第一次想要和婆婆好好交手的韓心柔還沒碰到邊,就被快速打回原地陣營,不過葉琛說的也對,畢竟他和婆婆生活了這麼多年,總知道脾性的,要兩人真不太適合相處,避開也好。
等這婚禮過後,葉琛擺着婚車直接帶人回家,把那一衆看好戲的親朋好友全落在了剛轉到的酒席臺上,燕南南見狀況不對,上前就攔着兩人去路。
“南南,你怎麼不去喝酒?”韓心柔其實也是怕這種場合,剛敬了兩杯酒,頭已經有點暈乎乎了,這要再灌下去馬上還不直接倒地。
燕南南很流氓地摸了摸下巴,巴咂了兩下小嘴,嬉皮笑臉地看了一眼新郎官:“哎呦,這麼早就帶人回去洞房啊,這天還沒全黑呢,葉總哈這似乎有點早,不帶這樣的哦。”

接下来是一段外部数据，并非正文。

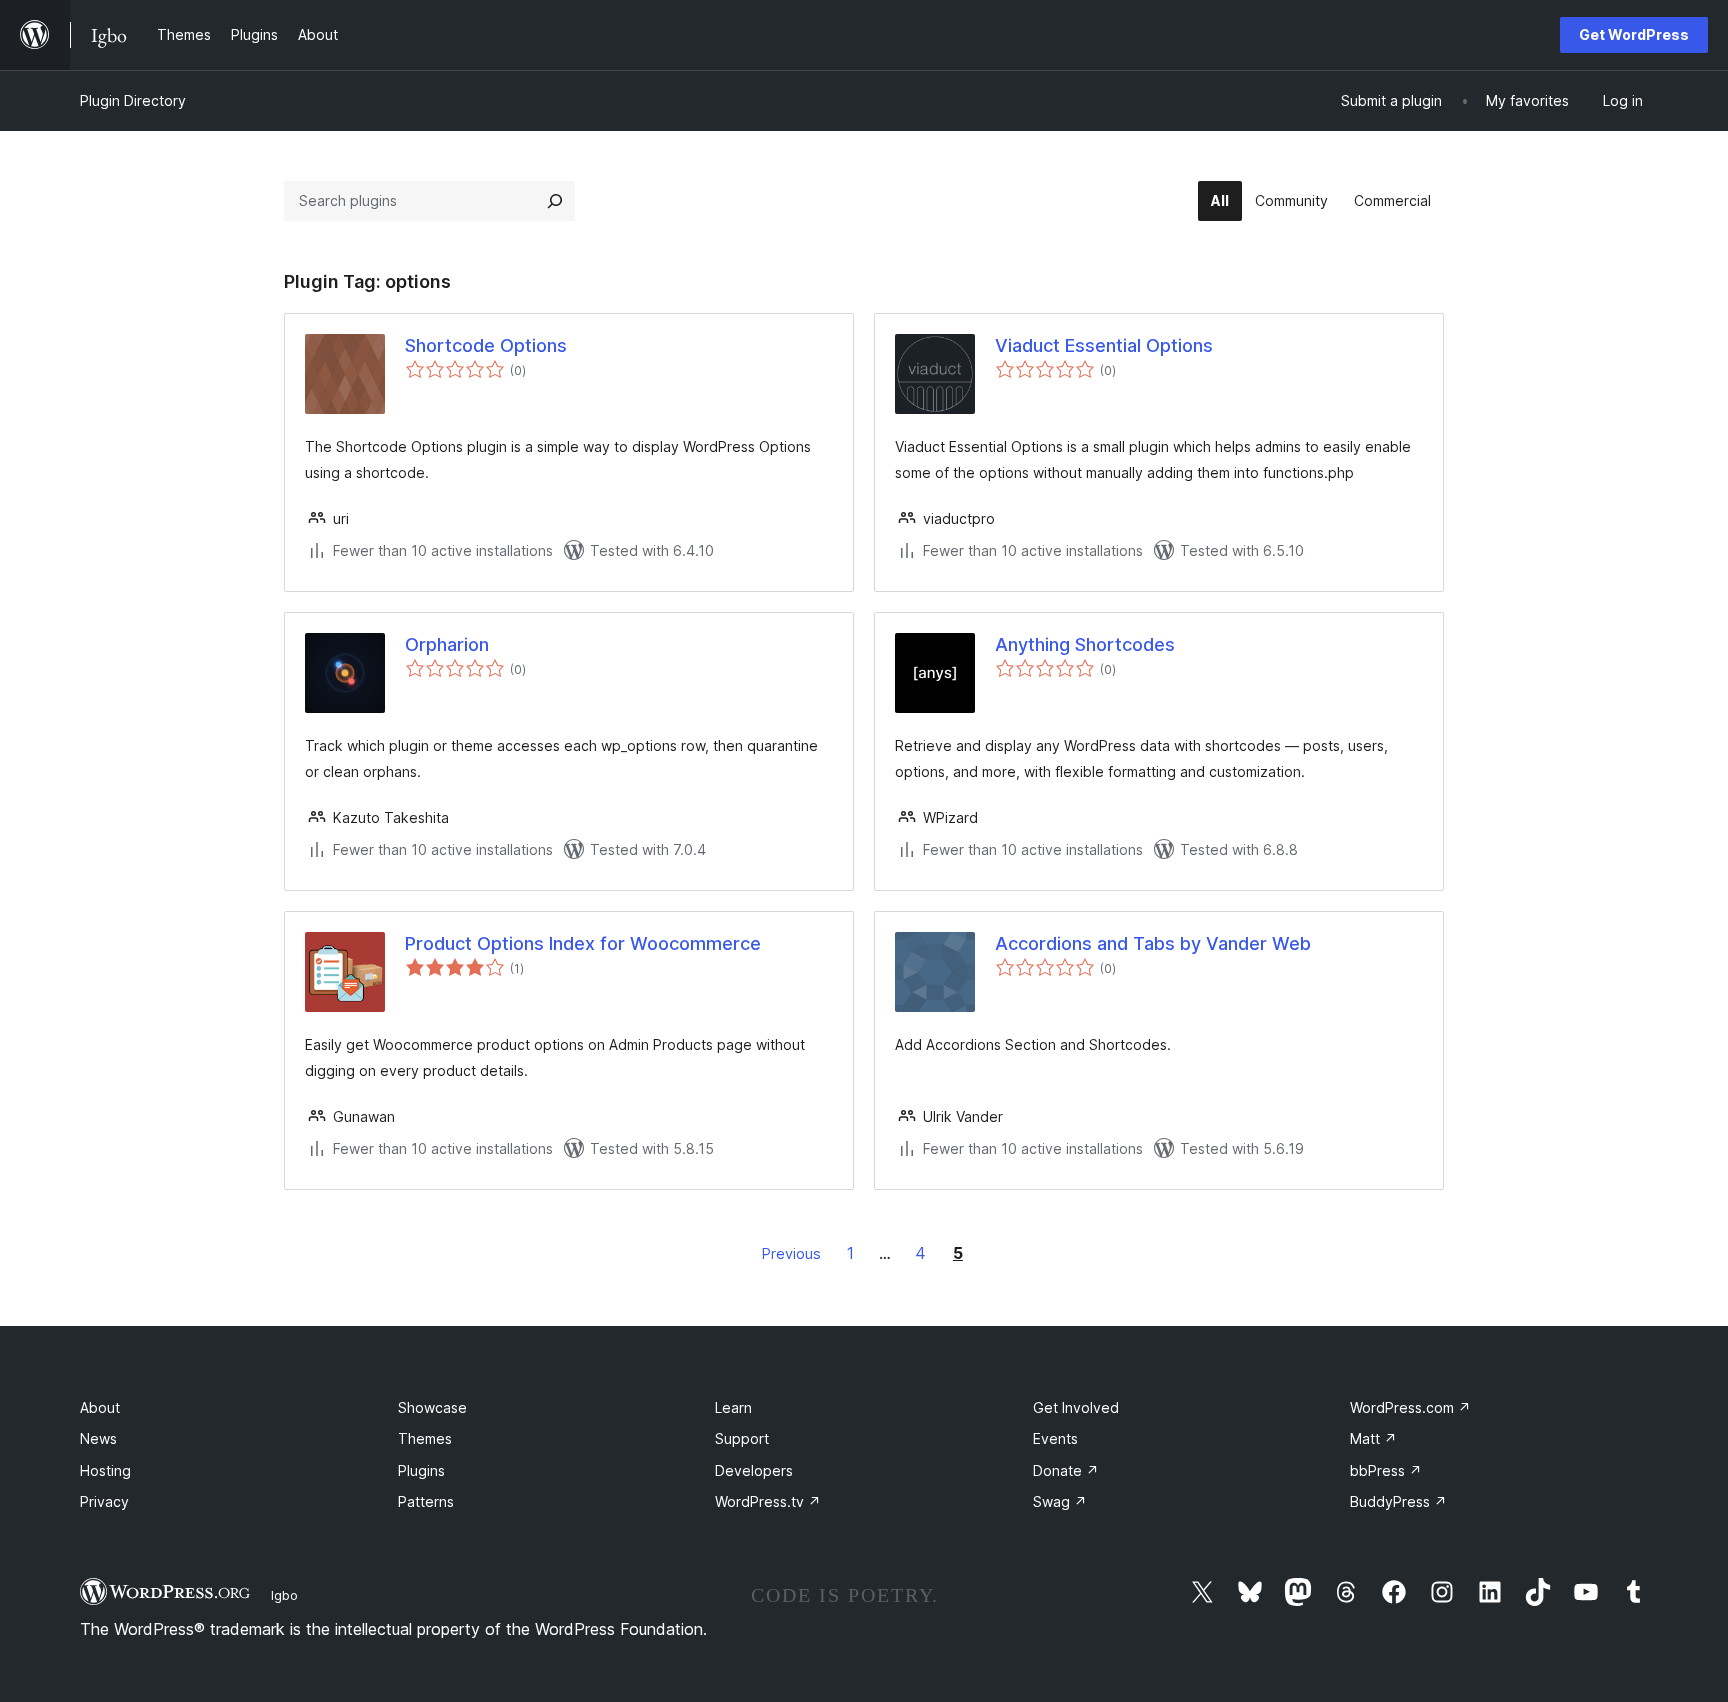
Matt (1373, 1438)
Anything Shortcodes (1085, 644)
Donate (1066, 1470)
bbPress (1386, 1470)
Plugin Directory (133, 100)
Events (1055, 1438)
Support (742, 1438)
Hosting (105, 1470)
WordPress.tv (768, 1501)
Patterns (426, 1501)
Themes (425, 1438)
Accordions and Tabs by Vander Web (1153, 943)
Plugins (421, 1470)
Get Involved (1076, 1407)
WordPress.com (1410, 1407)
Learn (733, 1407)
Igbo (284, 1595)
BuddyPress (1398, 1501)
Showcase (432, 1407)
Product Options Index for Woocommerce (583, 943)
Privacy (104, 1501)
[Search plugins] (555, 201)
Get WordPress (1634, 34)
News (98, 1438)
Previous (791, 1253)
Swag (1060, 1501)
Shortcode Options (486, 345)
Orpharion (447, 644)
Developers (754, 1470)
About (100, 1407)
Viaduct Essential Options (1104, 345)
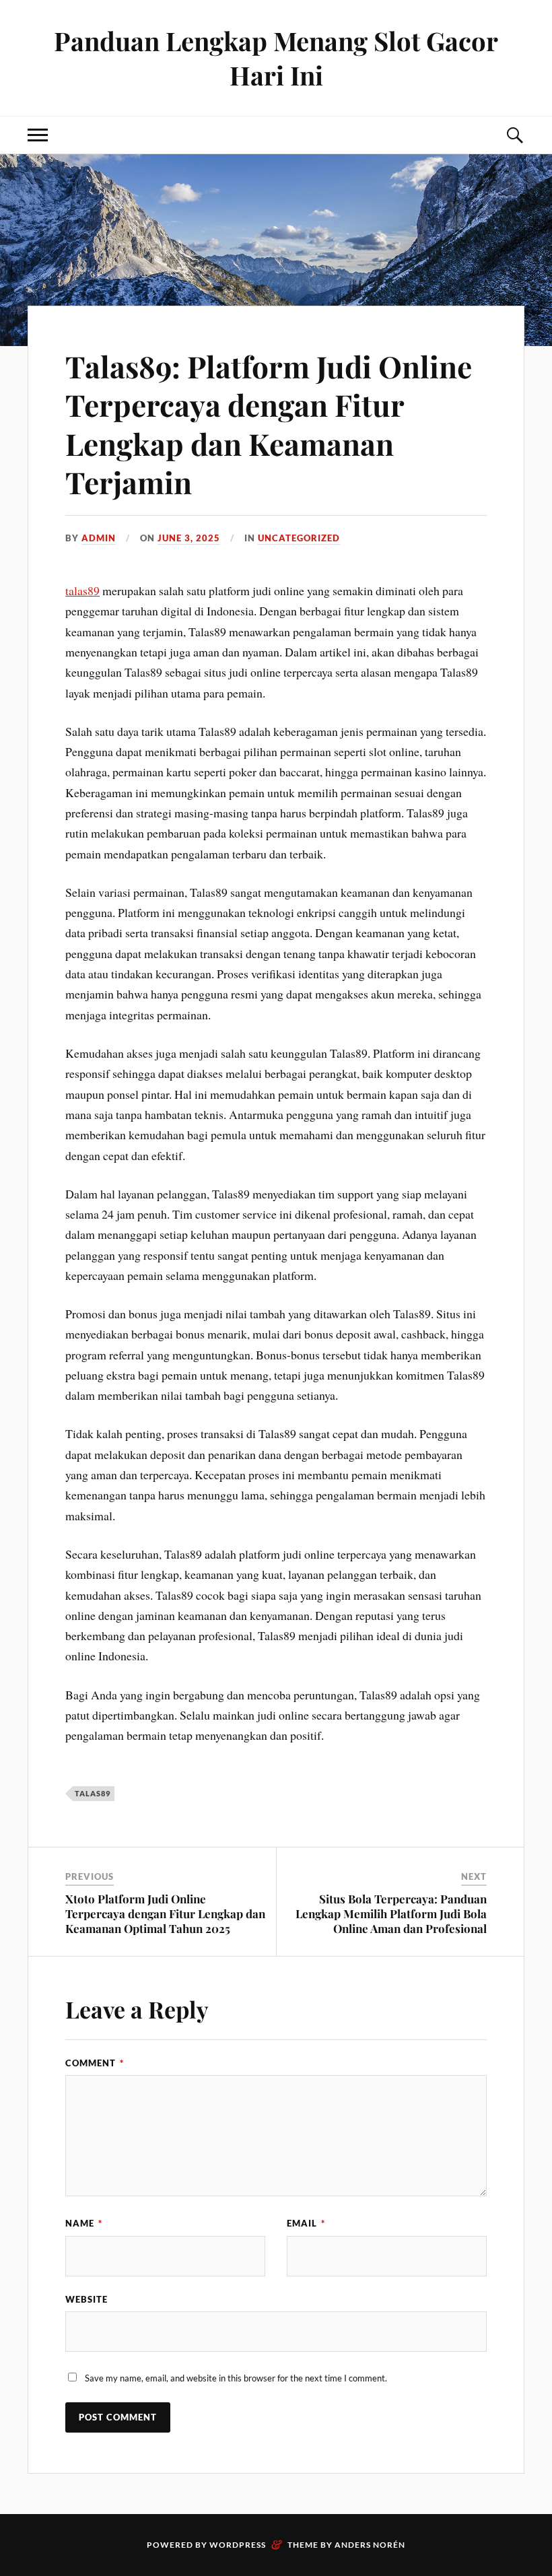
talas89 (82, 590)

韓心柔還雲裡霧裡,葉琛眼中閃過一絲精光,“你想怎麼樣?”
這小丫頭要不是他老婆的損友,他肯定現在找人把她直接丟出去了,那點小心思,他會看不出?
燕南南嘿嘿了兩聲:“鬧洞房?這您能猜不出?”
葉琛嚴肅地想了想:“你早知道我們這婚禮不過是走個過場,我們早就是夫妻了,這洞房不洞房的還能給你鬧不成?”
“燕南南,回來!”蕭子爲還在酒席上,一眨眼燕南南那狗皮膏藥就溜了,再一看正好堵在人小夫妻兩跟前,這不壞菜嗎?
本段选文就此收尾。